[SEPTEMBER 2018.]
It was snowing outside and I was dead. Only R. could see me. She wasn’t sad; when people thought she was alone, we were together as we’d always been. Other adults came over to the house, talked, laughed, put up Christmas decorations, looked through me. I realized that R. would now be subject to their decisions, and that as time went on I’d be ever less able to help her.
I got sleepy on lunch break and sat in the sun. Everything was quiet and all the cups and bowls around me started to look like Velázquez cups and bowls.
The bus stop at night is nicer than the BART station at night: side-street bus stop, nothing much happening. Crickets, bright traffic signals. The last dusk faded plum. The trees spread in their realm. Because the street is closer the sky seems closer likewise, and parts of the world slip right past, uncordoned. The last patrons leaving the library. People stopping to clean their windshields at the ancient Chevron.
The Silt Sermon
I’m 40, and glad about it! Went to Redwood Regional Park above Oakland. The outer rim trail is broad, bright, hot, lousy with professional (?) dog walkers doing their best to trot along at the hub of an asterisk of leashes. If you take the broken path downward you end up at a narrow, deep-cut streambed, dry in this parched season of my birth except for a few silty pools. I look for fish sleeping out the summer but can’t find any. Ferns, madrones, chickadees at work in the pines.

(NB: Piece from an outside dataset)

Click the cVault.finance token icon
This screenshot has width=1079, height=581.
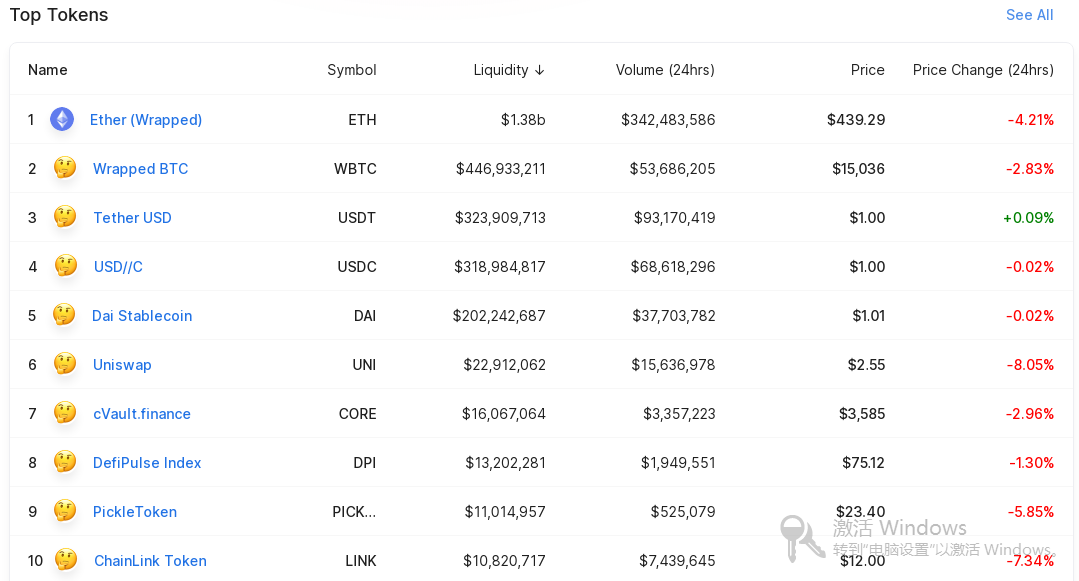(65, 413)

It’s cool down here, but enough sunlight cuts through to remind you of the heat above. When you try to take a picture it comes out seared white.
Now and then a bike goes past, or people walking in pairs. The older ones don’t have anything to say. The younger ones all seem to have grievances.

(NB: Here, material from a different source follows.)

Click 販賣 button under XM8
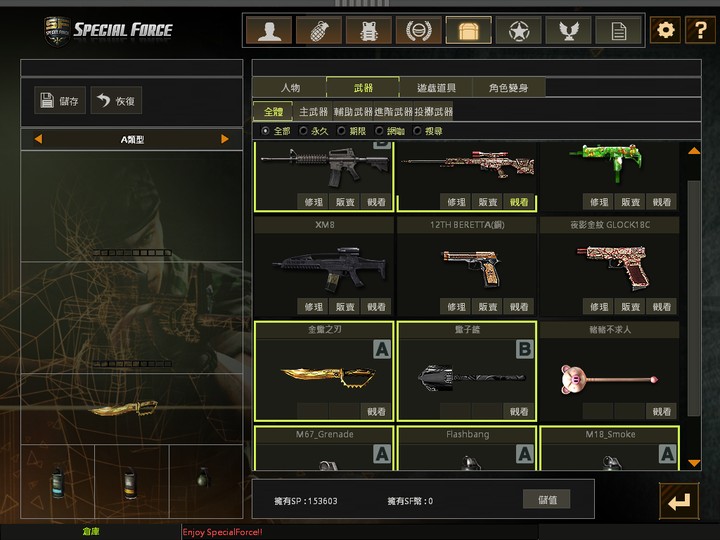Image resolution: width=720 pixels, height=540 pixels. pos(345,307)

(—and I was really pissed, that she’d reach out to a donor in that way, someone who’s invested so much...)
(—maybe parents think that’s an intuitive way to put it, but it’s not intuitive at all, it’s not like, I don’t want to see you...)
I’ve felt that too, the sense that the forest must have a use, and that use must be to get square with whatever is outside the forest. I don’t have to do it now. I’m 40.
After the people go by, the birds restate their themes. Jays of course, and ravens, smaller calls I’m not sure about. Droning bugs, airplanes way up. The underlying rope weave, meant to hold the soil in place, is exposed and fraying.
Coming out of the canyon I pull out my phone, find some welcome email and the news that my birthday gift from Jerry Brown is his signature on SB 100.
Paradise is conceivable, but only tangible at—well—a tangent point. No one abides there.